### To do
Count how many lines hold "Data" in the records, and respond with that number by itself.
──────────────────────────────
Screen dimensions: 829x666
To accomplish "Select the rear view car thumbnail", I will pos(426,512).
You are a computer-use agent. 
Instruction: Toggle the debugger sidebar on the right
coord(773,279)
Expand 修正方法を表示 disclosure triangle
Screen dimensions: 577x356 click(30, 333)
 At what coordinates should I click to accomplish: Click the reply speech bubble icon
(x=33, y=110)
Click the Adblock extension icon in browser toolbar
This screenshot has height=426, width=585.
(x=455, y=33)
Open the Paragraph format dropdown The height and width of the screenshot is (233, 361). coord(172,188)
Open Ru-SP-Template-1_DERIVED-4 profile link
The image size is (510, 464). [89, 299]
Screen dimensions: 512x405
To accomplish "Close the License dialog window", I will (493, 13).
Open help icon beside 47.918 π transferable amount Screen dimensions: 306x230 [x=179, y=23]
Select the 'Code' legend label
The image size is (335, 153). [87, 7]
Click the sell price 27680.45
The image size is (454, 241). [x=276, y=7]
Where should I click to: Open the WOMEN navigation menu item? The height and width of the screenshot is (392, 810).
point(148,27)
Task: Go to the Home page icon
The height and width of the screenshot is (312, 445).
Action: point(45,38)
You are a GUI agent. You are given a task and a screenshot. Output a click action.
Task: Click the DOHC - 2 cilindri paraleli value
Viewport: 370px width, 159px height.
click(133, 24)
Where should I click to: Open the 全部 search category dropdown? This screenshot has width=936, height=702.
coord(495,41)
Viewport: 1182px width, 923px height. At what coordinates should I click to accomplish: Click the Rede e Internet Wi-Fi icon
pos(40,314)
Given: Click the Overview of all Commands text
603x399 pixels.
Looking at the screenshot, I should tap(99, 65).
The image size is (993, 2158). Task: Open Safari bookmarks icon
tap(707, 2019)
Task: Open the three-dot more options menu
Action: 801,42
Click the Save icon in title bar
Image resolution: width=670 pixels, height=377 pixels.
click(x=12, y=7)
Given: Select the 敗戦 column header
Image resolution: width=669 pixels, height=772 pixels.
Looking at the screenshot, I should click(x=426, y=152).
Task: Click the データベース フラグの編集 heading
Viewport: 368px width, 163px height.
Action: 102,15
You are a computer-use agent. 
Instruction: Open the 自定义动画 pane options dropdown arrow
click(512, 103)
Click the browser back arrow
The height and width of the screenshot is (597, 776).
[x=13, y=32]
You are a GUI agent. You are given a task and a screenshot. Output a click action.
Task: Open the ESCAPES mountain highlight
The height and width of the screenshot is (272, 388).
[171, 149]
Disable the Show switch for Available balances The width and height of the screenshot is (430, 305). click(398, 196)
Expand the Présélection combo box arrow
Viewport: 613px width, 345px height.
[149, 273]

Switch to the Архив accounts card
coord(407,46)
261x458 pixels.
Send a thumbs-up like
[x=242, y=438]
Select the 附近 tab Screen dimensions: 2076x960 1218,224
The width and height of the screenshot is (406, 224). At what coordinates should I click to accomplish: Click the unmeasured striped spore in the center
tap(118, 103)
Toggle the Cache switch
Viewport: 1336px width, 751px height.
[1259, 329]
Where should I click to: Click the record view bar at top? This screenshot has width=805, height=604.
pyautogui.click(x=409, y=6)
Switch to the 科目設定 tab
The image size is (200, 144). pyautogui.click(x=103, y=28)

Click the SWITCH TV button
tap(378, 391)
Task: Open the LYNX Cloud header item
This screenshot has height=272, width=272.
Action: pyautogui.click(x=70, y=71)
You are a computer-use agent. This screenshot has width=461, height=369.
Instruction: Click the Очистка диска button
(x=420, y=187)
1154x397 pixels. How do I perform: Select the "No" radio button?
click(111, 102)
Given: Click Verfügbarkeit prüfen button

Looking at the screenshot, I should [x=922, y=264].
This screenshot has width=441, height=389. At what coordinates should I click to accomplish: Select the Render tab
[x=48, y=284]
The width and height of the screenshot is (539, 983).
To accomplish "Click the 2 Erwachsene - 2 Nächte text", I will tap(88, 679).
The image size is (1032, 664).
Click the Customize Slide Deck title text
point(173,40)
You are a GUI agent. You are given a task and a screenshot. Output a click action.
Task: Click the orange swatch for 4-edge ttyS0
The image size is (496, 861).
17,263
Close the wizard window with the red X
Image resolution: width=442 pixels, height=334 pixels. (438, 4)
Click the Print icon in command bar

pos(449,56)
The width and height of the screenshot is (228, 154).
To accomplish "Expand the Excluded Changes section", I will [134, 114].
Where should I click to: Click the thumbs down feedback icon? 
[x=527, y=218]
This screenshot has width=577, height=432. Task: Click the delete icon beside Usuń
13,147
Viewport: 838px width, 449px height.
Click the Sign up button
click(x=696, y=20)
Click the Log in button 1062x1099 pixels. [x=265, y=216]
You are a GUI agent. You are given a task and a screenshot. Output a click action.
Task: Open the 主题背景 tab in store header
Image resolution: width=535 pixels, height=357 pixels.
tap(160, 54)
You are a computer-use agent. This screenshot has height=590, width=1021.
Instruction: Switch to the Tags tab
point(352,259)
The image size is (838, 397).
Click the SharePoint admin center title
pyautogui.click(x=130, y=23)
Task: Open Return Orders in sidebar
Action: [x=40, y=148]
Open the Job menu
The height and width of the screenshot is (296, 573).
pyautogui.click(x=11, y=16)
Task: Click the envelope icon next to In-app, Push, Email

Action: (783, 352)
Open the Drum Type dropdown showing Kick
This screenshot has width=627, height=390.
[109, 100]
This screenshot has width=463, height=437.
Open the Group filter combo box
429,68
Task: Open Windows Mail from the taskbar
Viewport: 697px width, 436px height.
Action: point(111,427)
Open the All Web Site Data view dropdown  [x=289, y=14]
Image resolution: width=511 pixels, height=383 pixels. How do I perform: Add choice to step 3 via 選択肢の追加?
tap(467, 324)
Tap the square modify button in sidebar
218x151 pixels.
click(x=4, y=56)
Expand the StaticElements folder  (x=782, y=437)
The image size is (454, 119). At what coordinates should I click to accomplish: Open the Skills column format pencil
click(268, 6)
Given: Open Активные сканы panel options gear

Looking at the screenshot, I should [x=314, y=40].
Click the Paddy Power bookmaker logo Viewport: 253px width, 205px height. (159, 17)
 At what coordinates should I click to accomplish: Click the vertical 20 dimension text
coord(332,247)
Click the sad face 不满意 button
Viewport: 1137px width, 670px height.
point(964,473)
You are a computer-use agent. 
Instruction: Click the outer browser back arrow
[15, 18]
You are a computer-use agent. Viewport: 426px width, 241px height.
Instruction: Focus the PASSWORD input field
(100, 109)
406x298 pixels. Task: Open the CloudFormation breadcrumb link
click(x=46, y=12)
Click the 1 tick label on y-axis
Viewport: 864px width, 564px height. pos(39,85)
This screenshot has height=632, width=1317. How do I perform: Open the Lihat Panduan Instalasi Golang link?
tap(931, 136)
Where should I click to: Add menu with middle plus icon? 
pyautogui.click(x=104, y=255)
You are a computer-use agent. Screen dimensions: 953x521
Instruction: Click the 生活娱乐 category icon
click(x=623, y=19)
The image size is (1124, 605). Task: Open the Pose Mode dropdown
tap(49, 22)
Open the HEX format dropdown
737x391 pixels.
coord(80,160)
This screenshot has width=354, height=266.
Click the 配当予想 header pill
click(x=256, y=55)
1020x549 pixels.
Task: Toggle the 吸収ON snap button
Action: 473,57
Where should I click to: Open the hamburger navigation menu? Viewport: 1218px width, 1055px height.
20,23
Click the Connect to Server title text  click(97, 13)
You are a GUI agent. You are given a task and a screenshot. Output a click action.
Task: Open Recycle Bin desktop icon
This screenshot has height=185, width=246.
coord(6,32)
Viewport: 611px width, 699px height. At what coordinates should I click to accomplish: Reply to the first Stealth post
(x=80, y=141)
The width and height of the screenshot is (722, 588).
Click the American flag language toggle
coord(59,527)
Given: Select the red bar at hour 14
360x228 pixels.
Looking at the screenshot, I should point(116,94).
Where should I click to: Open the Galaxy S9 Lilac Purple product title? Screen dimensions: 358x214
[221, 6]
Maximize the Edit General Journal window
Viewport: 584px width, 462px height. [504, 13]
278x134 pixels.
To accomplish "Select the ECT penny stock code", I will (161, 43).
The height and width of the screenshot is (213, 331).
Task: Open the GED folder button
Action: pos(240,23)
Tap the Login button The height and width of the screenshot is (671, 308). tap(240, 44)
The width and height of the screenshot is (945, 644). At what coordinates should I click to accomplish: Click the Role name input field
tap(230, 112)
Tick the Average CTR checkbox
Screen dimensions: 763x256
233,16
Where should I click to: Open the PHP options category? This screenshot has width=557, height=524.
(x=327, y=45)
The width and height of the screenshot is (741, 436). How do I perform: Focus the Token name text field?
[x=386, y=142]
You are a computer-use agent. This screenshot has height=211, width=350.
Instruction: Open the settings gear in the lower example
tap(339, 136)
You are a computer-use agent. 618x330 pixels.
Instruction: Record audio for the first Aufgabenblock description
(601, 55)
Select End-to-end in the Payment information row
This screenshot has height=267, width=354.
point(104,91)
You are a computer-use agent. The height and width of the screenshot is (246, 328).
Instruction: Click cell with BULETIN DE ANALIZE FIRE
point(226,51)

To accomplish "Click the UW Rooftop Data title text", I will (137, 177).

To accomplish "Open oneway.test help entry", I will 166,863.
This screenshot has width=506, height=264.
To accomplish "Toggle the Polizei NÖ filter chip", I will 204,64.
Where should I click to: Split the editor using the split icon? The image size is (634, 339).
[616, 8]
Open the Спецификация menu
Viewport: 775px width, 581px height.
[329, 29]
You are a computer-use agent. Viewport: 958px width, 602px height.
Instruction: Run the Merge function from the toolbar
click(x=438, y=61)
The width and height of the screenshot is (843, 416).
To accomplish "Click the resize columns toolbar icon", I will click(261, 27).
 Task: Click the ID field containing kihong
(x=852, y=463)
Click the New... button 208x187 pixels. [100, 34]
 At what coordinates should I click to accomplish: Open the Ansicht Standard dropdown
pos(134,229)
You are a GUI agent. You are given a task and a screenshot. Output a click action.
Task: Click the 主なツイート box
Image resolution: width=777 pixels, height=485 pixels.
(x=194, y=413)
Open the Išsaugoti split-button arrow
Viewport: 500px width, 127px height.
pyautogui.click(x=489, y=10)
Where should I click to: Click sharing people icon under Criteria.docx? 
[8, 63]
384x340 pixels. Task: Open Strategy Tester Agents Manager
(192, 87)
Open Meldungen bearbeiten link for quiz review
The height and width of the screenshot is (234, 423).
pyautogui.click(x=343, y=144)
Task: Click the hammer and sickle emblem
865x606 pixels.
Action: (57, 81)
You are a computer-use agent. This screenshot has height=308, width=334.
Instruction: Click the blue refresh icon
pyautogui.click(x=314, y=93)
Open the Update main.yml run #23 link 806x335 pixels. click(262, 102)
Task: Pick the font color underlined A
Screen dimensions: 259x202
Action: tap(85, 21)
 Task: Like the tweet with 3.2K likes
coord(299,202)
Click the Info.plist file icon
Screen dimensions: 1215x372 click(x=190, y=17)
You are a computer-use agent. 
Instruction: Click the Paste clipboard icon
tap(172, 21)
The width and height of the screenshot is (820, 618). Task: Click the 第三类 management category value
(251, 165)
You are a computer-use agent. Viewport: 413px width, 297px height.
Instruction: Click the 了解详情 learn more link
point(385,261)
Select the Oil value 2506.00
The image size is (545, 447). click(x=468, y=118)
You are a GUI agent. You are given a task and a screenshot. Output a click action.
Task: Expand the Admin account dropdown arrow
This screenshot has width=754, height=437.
──────────────────────────────
### Response below
2